Elsewhere on Capitol Hill, efforts are underway to intensify and bring order to the federal focus on mitigation. The PREPARE Act, which has bipartisan support from Reps. Matt Cartwright (D-Pa.) and Daniel Webster (R-Fla.), authorizes the creation of an interagency council to provide recommendations to all relevant federal agencies about the best means of planning and preparing for extreme weather incidents. Additionally, this new interagency council would serve as a clearinghouse to provide state and local stakeholders with the best information available and best practices to help them formulate emergency preparation plans tailored to their local needs.

The legislation proposes to draw members from the departments of Defense, Transportation, Energy, Homeland Security, Justice, Housing and Urban Development, and 10 other agencies. It also will include “senior federal officials” with relevant policy expertise and policy responsibilities. This wide-ranging list gives an indication of the need for improved coordination of mitigation activities, as well as the currently dispersed responsibilities for disaster relief that are spread throughout the federal government. The sponsors of the bill emphasize that this is a “zero-cost” effort. In other words, their proposal draws on existing resources in the federal government and reorganizes them to facilitate better communications among agencies involved in mitigation activities.

As with the DRRA legislation, this approach does not attempt to make any judgment about the cause of the increasing intensity of cataclysmic weather events but is a response to their indisputable frequency and the escalating cost to federal, state and local governments. The sponsors of the bill point out “ … extreme weather events are complex, crosscutting problems that pose risks to many economic and environmental systems—including agriculture, infrastructure, ecosystems, and human health—and present a significant financial risk to the federal government.”

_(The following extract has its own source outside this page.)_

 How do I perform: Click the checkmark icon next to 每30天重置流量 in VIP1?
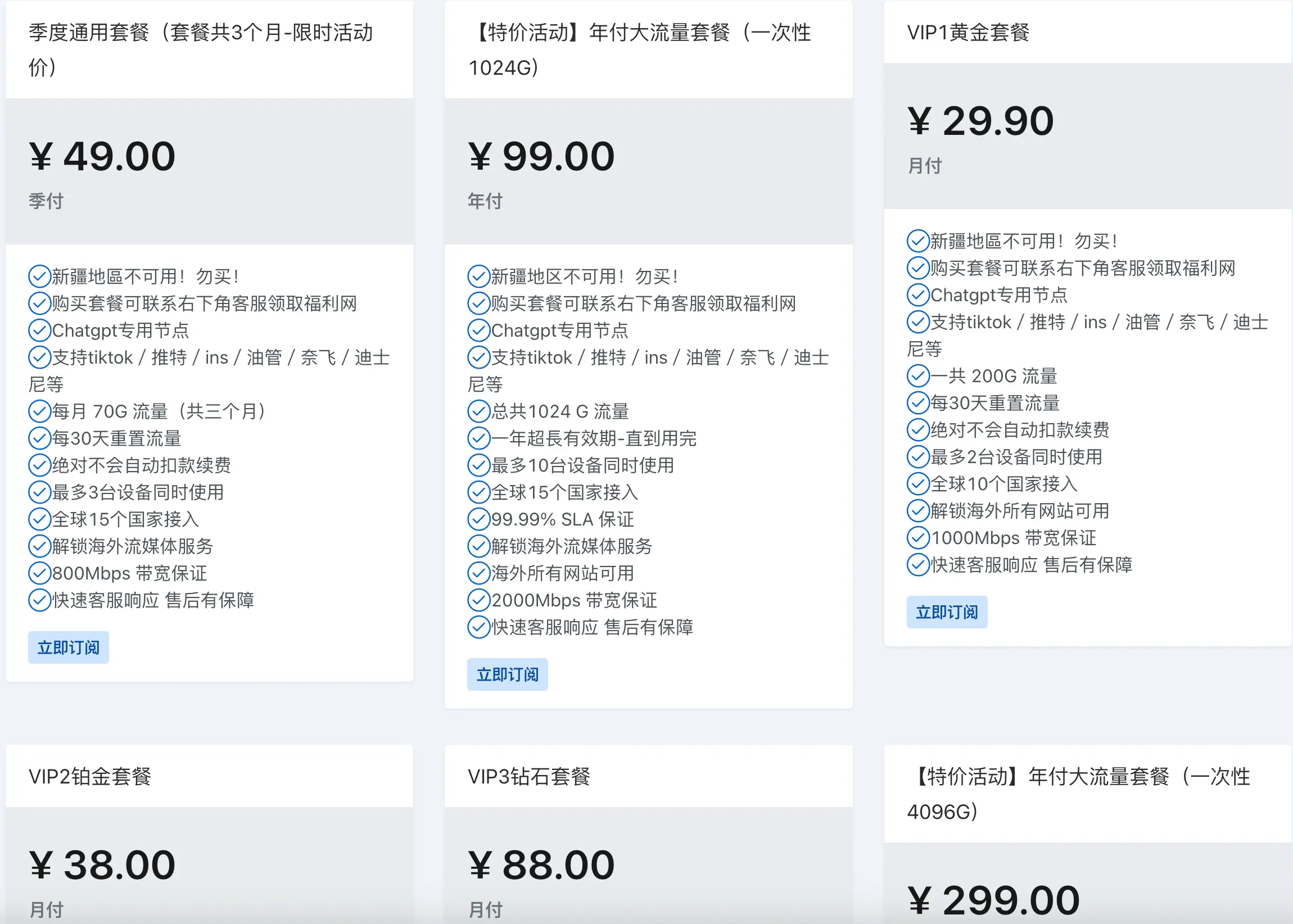coord(917,403)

The focus is on preparing for the results of this indisputable destructive weather, rather than debating its cause.

The PREPARE Act has been endorsed by more than 100 organizations, including the American Institute of Architects, the EPDM Roofing Association (ERA), the International Code Council, The Pew Charitable Trusts and U.S. Green Building Council.

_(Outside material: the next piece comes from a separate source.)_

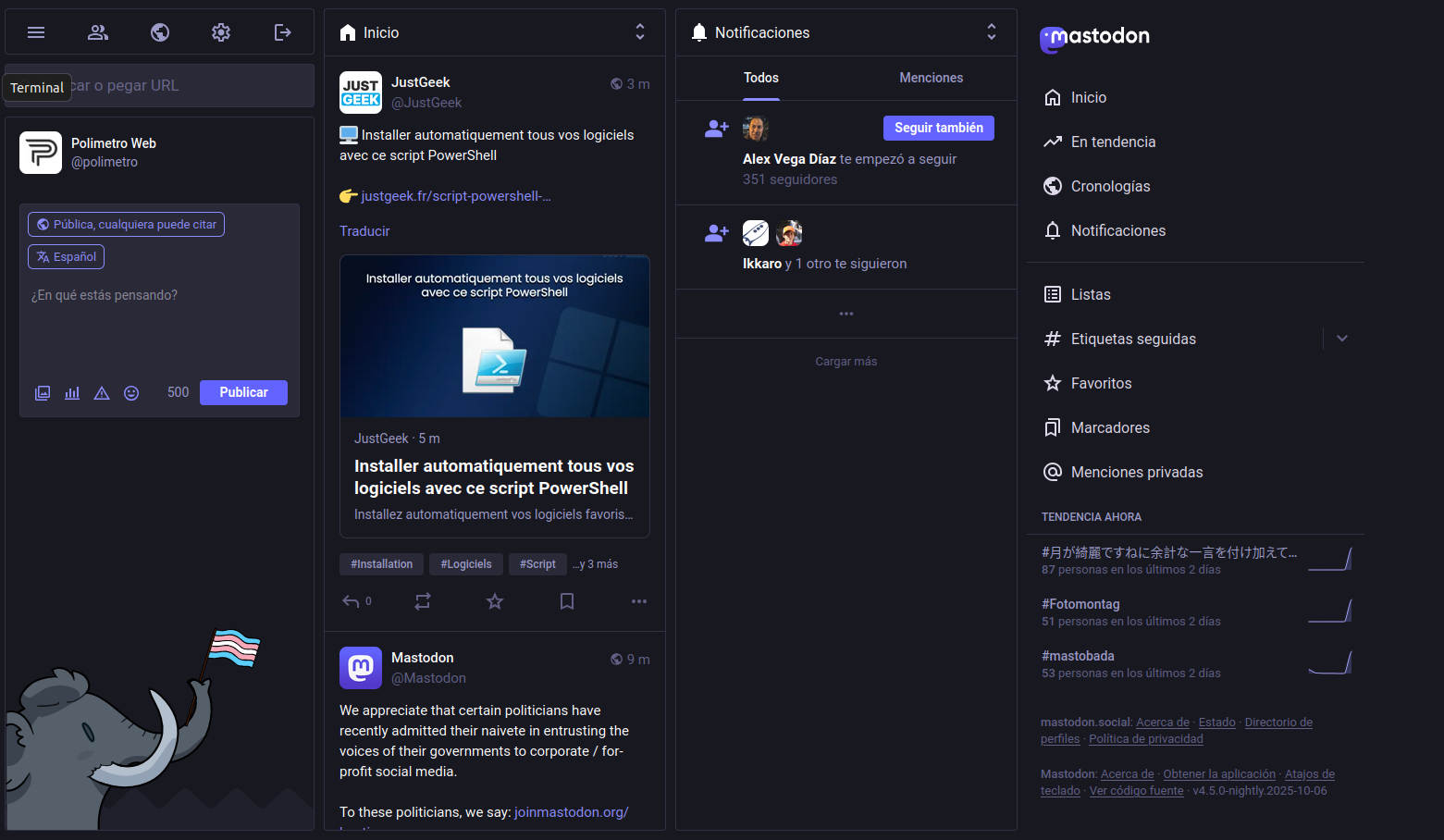Click Seguir también for Alex Vega Díaz
The image size is (1444, 840).
938,128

ERA, which represents the manufacturers of EPDM single-ply roofing products and their leading suppliers, endorsed the bill late last year calling it “an essential initiative to ensure prioritization of federal initiatives in dealing with our changing climate.” Jared Blum, then ERA’s executive director, said: “Our members stand ready to participate in the construction of resilient buildings that can withstand frequent cataclysmic natural events and quickly recover from their impact. The specific attributes of EPDM make it uniquely valuable in attaining resilience in a structure, and the availability of EPDM in both white and black provides energy efficiency in every climate.”

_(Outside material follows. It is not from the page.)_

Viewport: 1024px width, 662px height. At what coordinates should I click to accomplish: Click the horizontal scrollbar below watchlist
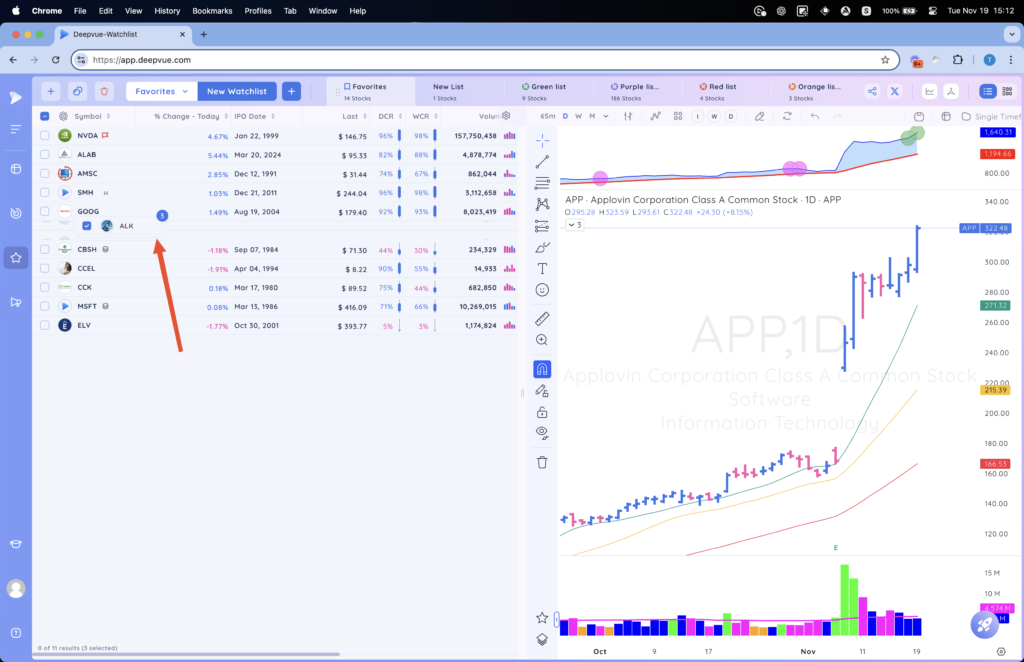tap(186, 654)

Responding to ERA’s endorsement, Rep. Cartwright noted the importance of roofing to a resilient structure. “As extreme weather events hit harder and more frequently with each passing year, providing relief funding after the fact is no longer enough,” Cartwright said. “It’s time to take proactive steps to ensure our communities are more resilient before disaster strikes. This bill promotes the adoption of disasterpreparedness strategies, and advanced roofing technologies should be a key part of the overall effort to bolster American businesses in the face of ever-intensifying extreme weather events.”

The message from FEMA and Capitol Hill is loud and clear: We do not have the resources to quickly repair the damage inflicted by the increasing number of cataclysmic weather events. But we will help you upgrade your structures to withstand these disasters. For the construction industry, this is good news and will result in accessible funding, manageable timetables and higher-quality finished products. Resilient structures and resilient businesses will protect Americans—and the American economy— from an unpredictable weather future.